** START OF SOURCE DOCUMENT **
Table 4 is the reconstruction time comparisons between different CS approaches for recovering a image in the Set11 dataset at a sampling rate of 10%. We test ISTA-Net+, OPINE-Net, ISTA-Net++ and MR-CSGAN on our platform (1 GeForce RTX1080Ti GPU) with their original codes and the results of SCSNet, ReconNet, and CSNet are supported by [20]. In Table 4, we can see that the time to reconstruct a image by our FMSGAN is only 0.0406 s, less than that of SCSNet, ISTA-Net++ and MR-CSGAN and nearly of that of the MR-CSGAN. The comparison results display that our FMSGAN is capable of fast image CS reconstruction. The MSS

4.3.2. Ablation Study

In this section, we evaluate the performance of the MSS. For a fair comparison, only the last convolution layer in the MSS is kept. Table 5 shows the PSNR comparison between w/MSS and w/o MSS tested on the Set14 dataset at four different sampling rates. It is easy to see that the MSS structure greatly facilitates recovery performance across all sampling rates, with the most obvious improvement up to 0.37 dB, which convincingly demonstrates the effectiveness of the MSS.

Table 5

PSNR comparisons of two structures on the Set14 dataset.

Methods	PSNR
Methods	Rate = 1%	Rate = 4%	Rate = 10%	Rate = 25%
w/o MSS	23.02	26.61	29.60	33.77
w/MSS	23.20	26.82	29.97	33.95

The LMSRB vs. the MSRB To verify the effectiveness of the LMSRB, we replace it with the MSRB [20] in the FMSGAN and carry out experiments. Reconstruction quality comparisons and running speed comparisons are shown in Figure 10 and Table 6, respectively. Figure 10 shows the PSNR of two models tested on the Set5, Set14 and BSDS100 datasets at different sampling rates. We observe that our LMSRB acquires a higher PSNR at sampling rates of 1%, 4%, 10% and 50%, the model with a MSRB has a higher PSNR at a sampling rate of 25% and there is a slight difference between the two models in image recovery quality. Table 6 shows the running time of two models tested on Set11. We find that the time to recover a image by the FMSGAN is always evidently less than that of the model with a MSRB; this is because the number of feature maps in the LMSRB is the same as that of the MSRB, whereas the number of operations in the LMSRB is significantly less than that of the MSRB. The comparison results show the better performance of the LMSRB.
** END OF SOURCE DOCUMENT **
REQUIRED WORK
a – According to the reconstruction excerpt, how long does FMSGAN take to reconstruct an image?
b – Please output the reconstruction excerpt between "4.3.2. Ablation Study" and "the Set14 dataset.", inclusive, without changing any wording.
The lines are drawn from a separate source, unrelated to the reconstruction excerpt.
** START OF SOURCE MATERIAL **
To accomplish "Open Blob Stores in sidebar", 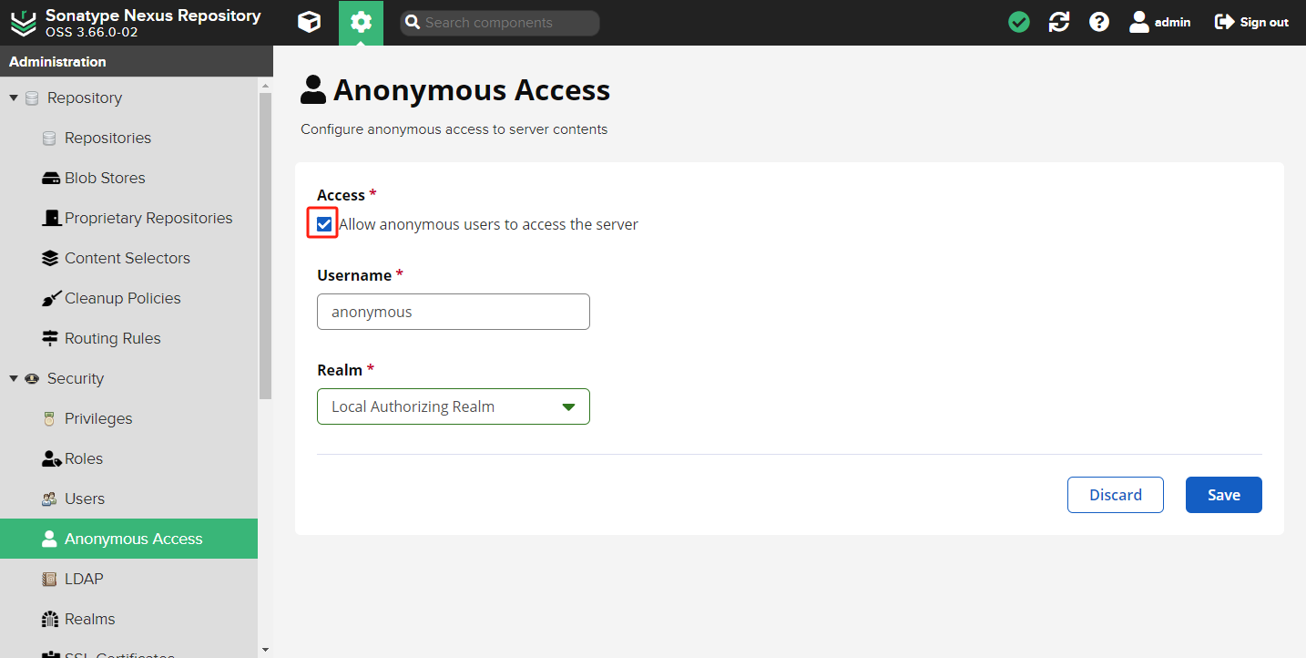I will (x=104, y=178).
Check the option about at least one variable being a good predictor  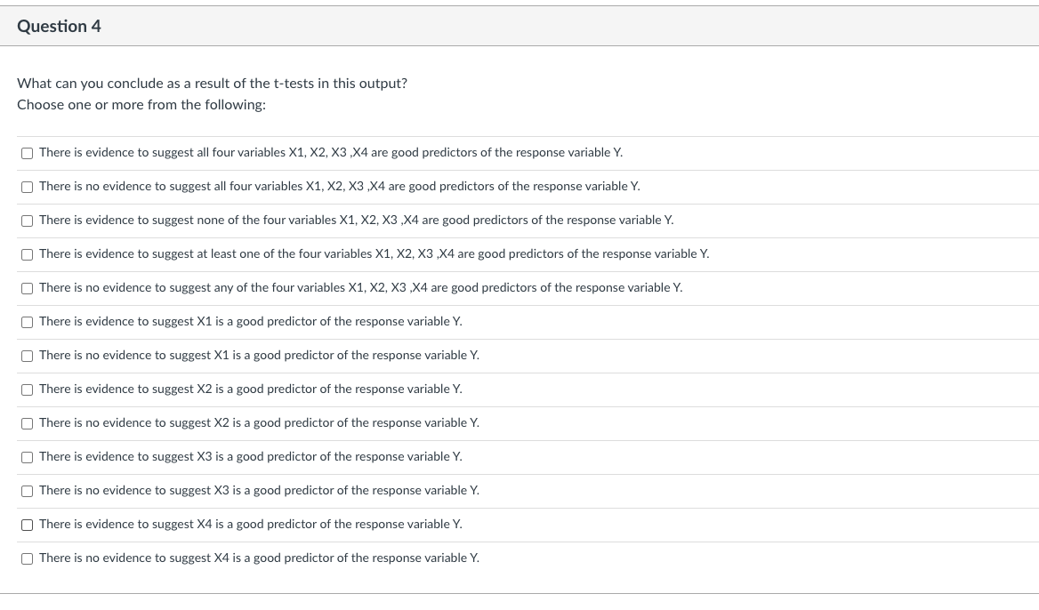pos(27,254)
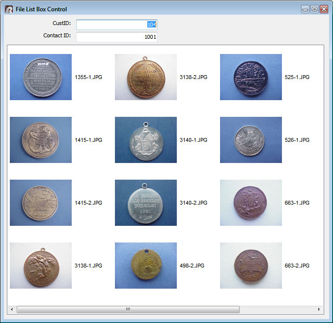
** END OF SOURCE MATERIAL **
OUTPUTS BY TASK
a – 0.0406 s

b –
4.3.2. Ablation Study

In this section, we evaluate the performance of the MSS. For a fair comparison, only the last convolution layer in the MSS is kept. Table 5 shows the PSNR comparison between w/MSS and w/o MSS tested on the Set14 dataset at four different sampling rates. It is easy to see that the MSS structure greatly facilitates recovery performance across all sampling rates, with the most obvious improvement up to 0.37 dB, which convincingly demonstrates the effectiveness of the MSS.

Table 5

PSNR comparisons of two structures on the Set14 dataset.